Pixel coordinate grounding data
________

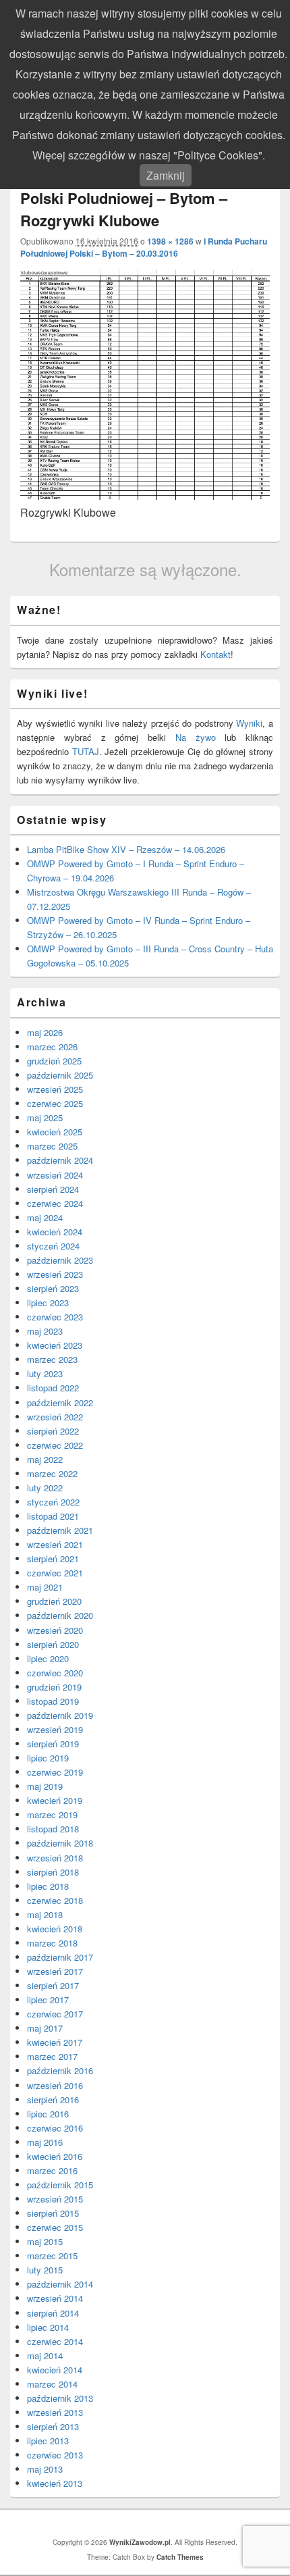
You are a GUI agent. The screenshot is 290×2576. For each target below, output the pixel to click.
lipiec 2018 (48, 1886)
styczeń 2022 (53, 1501)
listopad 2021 (53, 1516)
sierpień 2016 (53, 2099)
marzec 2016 (52, 2170)
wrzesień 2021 (55, 1544)
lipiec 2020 (48, 1658)
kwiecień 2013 (54, 2483)
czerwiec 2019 (55, 1772)
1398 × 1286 (170, 241)
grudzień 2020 (54, 1601)
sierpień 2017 (53, 1985)
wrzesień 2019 (55, 1729)
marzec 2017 (52, 2056)
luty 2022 (45, 1487)
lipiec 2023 (48, 1302)
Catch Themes (180, 2557)
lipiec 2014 (48, 2327)
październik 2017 (60, 1957)
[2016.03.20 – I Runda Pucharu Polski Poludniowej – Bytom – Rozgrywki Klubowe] (145, 495)
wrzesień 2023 (55, 1274)
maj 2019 (45, 1786)
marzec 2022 (52, 1473)
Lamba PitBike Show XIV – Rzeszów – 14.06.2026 (126, 849)
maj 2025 (45, 1117)
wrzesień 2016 (55, 2085)
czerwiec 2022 (55, 1445)
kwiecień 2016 (54, 2156)
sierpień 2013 (53, 2426)
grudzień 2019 (54, 1686)
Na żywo (195, 737)
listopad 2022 (53, 1387)
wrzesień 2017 (55, 1971)
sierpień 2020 (53, 1644)
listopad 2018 (53, 1828)
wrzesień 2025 (55, 1089)
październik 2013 (60, 2398)
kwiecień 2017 (54, 2042)
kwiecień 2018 (54, 1928)
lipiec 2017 (48, 1999)
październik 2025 (60, 1074)
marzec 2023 (52, 1359)
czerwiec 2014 (55, 2341)
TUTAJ (85, 751)
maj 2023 (45, 1330)
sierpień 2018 (53, 1871)
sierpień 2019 (53, 1743)
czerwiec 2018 (55, 1900)
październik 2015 (60, 2184)
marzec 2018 (52, 1942)
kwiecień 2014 (54, 2369)
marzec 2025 (52, 1145)
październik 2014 (60, 2283)
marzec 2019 (52, 1814)
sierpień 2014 (53, 2313)
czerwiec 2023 (55, 1316)
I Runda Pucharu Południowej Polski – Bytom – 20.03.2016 (143, 247)
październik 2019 (60, 1715)
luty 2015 (45, 2269)
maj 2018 (45, 1914)
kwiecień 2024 (54, 1231)
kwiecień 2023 (54, 1345)
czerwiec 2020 (55, 1672)
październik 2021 (60, 1530)
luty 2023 (45, 1373)
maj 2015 (45, 2241)
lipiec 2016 (48, 2113)
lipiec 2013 (48, 2440)
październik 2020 (60, 1615)
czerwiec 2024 (55, 1203)
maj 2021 (45, 1586)
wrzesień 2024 (55, 1174)
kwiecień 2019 (54, 1800)
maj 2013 (45, 2469)
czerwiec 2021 (55, 1572)
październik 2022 (60, 1402)
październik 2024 (60, 1160)
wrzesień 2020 (55, 1630)
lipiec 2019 (48, 1757)
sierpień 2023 (53, 1288)
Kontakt (215, 654)
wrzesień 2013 (55, 2412)
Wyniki (249, 723)
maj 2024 (45, 1217)
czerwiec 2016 (55, 2127)
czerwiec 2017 (55, 2013)
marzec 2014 (52, 2383)
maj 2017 (45, 2027)
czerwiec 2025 (55, 1103)
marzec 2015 (52, 2255)
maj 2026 (45, 1032)
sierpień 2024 (53, 1189)
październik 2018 (60, 1842)
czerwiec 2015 (55, 2227)
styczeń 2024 (53, 1245)
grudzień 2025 (54, 1060)
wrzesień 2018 (55, 1857)
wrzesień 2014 (55, 2298)
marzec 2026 (52, 1046)
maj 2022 (45, 1459)
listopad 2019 (53, 1701)
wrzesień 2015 (55, 2198)
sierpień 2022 (53, 1430)
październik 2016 (60, 2070)
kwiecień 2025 (54, 1131)
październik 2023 (60, 1260)
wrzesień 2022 (55, 1416)
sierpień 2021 (53, 1558)
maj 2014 (45, 2355)
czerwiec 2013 (55, 2454)
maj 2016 (45, 2142)
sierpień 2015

________

» ASSIGNMENT:
Set the records down again precisely, skipping every image.

» COMPLETED TASK:
You are a GUI agent. The screenshot is 290×2576. For each target below, output the pixel to click.
lipiec 2018 (48, 1886)
styczeń 2022 (53, 1501)
listopad 2021 (53, 1516)
sierpień 2016 (53, 2099)
marzec 2016 (52, 2170)
wrzesień 2021 (55, 1544)
lipiec 2020 (48, 1658)
kwiecień 2013 (54, 2483)
czerwiec 2019 (55, 1772)
1398 × 1286 (170, 241)
grudzień 2020 (54, 1601)
sierpień 2017 (53, 1985)
wrzesień 2019 (55, 1729)
marzec 2017 (52, 2056)
luty 2022 (45, 1487)
lipiec 2023 (48, 1302)
Catch Themes (180, 2557)
lipiec 2014 (48, 2327)
październik 2017 (60, 1957)
[2016.03.20 – I Runda Pucharu Polski Poludniowej – Bytom – Rozgrywki Klubowe] (145, 495)
wrzesień 2023 (55, 1274)
maj 2019 (45, 1786)
marzec 2022 (52, 1473)
Lamba PitBike Show XIV – Rzeszów – 14.06.2026 (126, 849)
maj 2025 (45, 1117)
wrzesień 2016 (55, 2085)
czerwiec 2022 (55, 1445)
kwiecień 2016 (54, 2156)
sierpień 2013 (53, 2426)
grudzień 2019 (54, 1686)
Na żywo (195, 737)
listopad 2022 (53, 1387)
wrzesień 2017 (55, 1971)
sierpień 2020 (53, 1644)
listopad 2018 (53, 1828)
wrzesień 2025 (55, 1089)
październik 2013 (60, 2398)
kwiecień 2017 (54, 2042)
kwiecień 2018 (54, 1928)
lipiec 2017 (48, 1999)
październik 2025 (60, 1074)
marzec 2023 (52, 1359)
czerwiec 2014 (55, 2341)
TUTAJ (85, 751)
maj 2023 (45, 1330)
sierpień 2018 (53, 1871)
sierpień 2019 (53, 1743)
czerwiec 2018 (55, 1900)
październik 2015 (60, 2184)
marzec 2018 (52, 1942)
kwiecień 2014 (54, 2369)
marzec 2025 (52, 1145)
październik 2014 (60, 2283)
marzec 2019 (52, 1814)
sierpień 2014 (53, 2313)
czerwiec 2023 (55, 1316)
I Runda Pucharu Południowej Polski – Bytom – 20.03.2016 (143, 247)
październik 2019 (60, 1715)
luty 2015 (45, 2269)
maj 2018 (45, 1914)
kwiecień 2024 (54, 1231)
kwiecień 2023 (54, 1345)
czerwiec 2020 (55, 1672)
październik 2021 (60, 1530)
luty 2023 (45, 1373)
maj 2015 (45, 2241)
lipiec 2016 (48, 2113)
lipiec 2013 (48, 2440)
październik 2020 (60, 1615)
czerwiec 2024 (55, 1203)
maj 2021 (45, 1586)
wrzesień 2024 (55, 1174)
kwiecień 2019 (54, 1800)
maj 2013 (45, 2469)
czerwiec 2021 (55, 1572)
październik 2022 (60, 1402)
październik 2024 (60, 1160)
wrzesień 2020 (55, 1630)
lipiec 2019 (48, 1757)
sierpień 2023 (53, 1288)
Kontakt (215, 654)
wrzesień 2013 (55, 2412)
Wyniki (249, 723)
maj 2024 (45, 1217)
czerwiec 2016 (55, 2127)
czerwiec 2017 (55, 2013)
marzec 2014 (52, 2383)
maj 2017 (45, 2027)
czerwiec 2025 (55, 1103)
marzec 2015 (52, 2255)
maj 2026 (45, 1032)
sierpień 2024 (53, 1189)
październik 2018 (60, 1842)
czerwiec 2015 (55, 2227)
styczeń 2024 (53, 1245)
grudzień 2025 (54, 1060)
wrzesień 2018 (55, 1857)
wrzesień 2014 (55, 2298)
marzec 2026 (52, 1046)
maj 2022 (45, 1459)
listopad 2019 (53, 1701)
wrzesień 2015 (55, 2198)
sierpień 2022 (53, 1430)
październik 2016 (60, 2070)
kwiecień 2025 (54, 1131)
październik 2023 (60, 1260)
wrzesień 2022 (55, 1416)
sierpień 2021 (53, 1558)
maj 2014 (45, 2355)
czerwiec 2013 (55, 2454)
maj 2016 (45, 2142)
sierpień 2015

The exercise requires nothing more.